Feedback from participants bears this out. When asked which aspect of the course had the greatest impact, one doctor said: “Developing networks between medical leaders… more understanding about theories of management and how to use this knowledge to navigate and use the present system to improve outcomes… realising the influence we can have on the system.”

‘Projects have been unblocked because relationships have developed between people who didn’t know each other before’

Another spoke of “better communication and more trust” between medical leaders.

Leeds Community Healthcare Trust executive medical director Dr Amanda Thomas says: “The senate has enabled us to look at healthcare across Leeds as opposed to just within our own organisations. This has allowed us to understand how changes made at a single organisation level affect other organisations – for example, bed closures in one trust, and the impact on community services. We are now trying a whole systems, integration and partnership approach. There is a real willingness to work together.”

Greater understanding

Another participant, Dr Simon Stockill, clinical director for service transformation across the city’s three CCGs, adds:  “Instead of seeing things as simple – and believing there’s a simple solution to problems if only we could find it and persuade others to do it – I now know that I work in a complex ecosystem.
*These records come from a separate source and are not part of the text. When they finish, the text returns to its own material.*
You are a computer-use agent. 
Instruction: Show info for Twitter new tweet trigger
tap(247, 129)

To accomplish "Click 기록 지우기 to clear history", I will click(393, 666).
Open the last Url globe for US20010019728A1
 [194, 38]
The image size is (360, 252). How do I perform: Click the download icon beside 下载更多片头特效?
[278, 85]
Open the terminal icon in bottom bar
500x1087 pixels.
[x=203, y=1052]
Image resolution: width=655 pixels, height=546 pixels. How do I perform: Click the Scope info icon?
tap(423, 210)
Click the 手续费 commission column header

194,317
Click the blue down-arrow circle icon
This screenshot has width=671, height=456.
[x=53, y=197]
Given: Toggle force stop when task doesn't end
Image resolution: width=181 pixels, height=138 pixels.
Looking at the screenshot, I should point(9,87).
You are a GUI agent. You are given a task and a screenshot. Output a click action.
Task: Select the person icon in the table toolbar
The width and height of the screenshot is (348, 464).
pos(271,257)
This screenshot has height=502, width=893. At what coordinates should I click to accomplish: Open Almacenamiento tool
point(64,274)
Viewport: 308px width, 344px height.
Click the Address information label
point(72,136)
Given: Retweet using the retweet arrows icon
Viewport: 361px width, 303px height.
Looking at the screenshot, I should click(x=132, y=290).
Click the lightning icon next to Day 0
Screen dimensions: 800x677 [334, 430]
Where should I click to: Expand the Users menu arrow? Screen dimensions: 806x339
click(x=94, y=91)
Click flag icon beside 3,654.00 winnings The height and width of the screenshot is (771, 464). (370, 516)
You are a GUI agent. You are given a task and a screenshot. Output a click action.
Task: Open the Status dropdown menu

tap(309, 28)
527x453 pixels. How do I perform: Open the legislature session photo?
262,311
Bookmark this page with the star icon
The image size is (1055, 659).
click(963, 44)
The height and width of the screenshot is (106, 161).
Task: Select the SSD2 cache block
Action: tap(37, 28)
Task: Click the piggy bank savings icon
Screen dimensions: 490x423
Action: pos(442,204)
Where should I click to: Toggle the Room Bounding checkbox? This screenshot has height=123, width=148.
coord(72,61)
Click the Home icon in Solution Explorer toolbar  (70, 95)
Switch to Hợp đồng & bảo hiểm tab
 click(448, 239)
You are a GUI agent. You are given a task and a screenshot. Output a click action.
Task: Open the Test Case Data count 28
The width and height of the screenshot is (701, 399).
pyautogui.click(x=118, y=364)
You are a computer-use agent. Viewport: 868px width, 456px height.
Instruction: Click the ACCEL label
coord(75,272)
“There are some projects that have been unblocked because good working relationships have developed between people who didn’t know each other before. People in the system have a much greater understanding of what others in the system are trying to achieve, so things that previously took an age to resolve are now easier.

“For example a new, transformed evidence-based self-harm pathway for the A&E department will actually launch in February 2013. All the appropriate contractual arrangements have been made; the only thing holding it up now is an HR process. That came directly out of discussions over a cup of coffee at the senate development programme. This is a concrete example and I believe there will be many more.”

‘We hope what we have learned will strike a chord with other parts of the country seeking to make the most of their clinical leaders’

He hopes similar progress can be made with the much larger Leeds Care Record project: “This involves huge changes in the IT infrastructure and sharing of information. Many of the key players have got to know each other through the development programme.”

Dr Stockill believes the developmental status of the programme allowed it to quietly get on with things. Whereas a body with decision making powers and a budget would have created bureaucracy and an impression that doctors were getting preferential powers.

One implication of the programme is that regional senates may be too big to achieve the kind of network we now see developing in Leeds. It might therefore be useful to have smaller sub-groups where strong connections between senior clinicians can develop.

We hope that what has been learned in Leeds will strike a chord with other parts of the country seeking to make the most of their clinical leaders. Dr Stockill adds: “What we’ve done in Leeds could be applied wherever you’ve got medical leaders coming together from across the system, with very different perspectives, to solve complex problems.”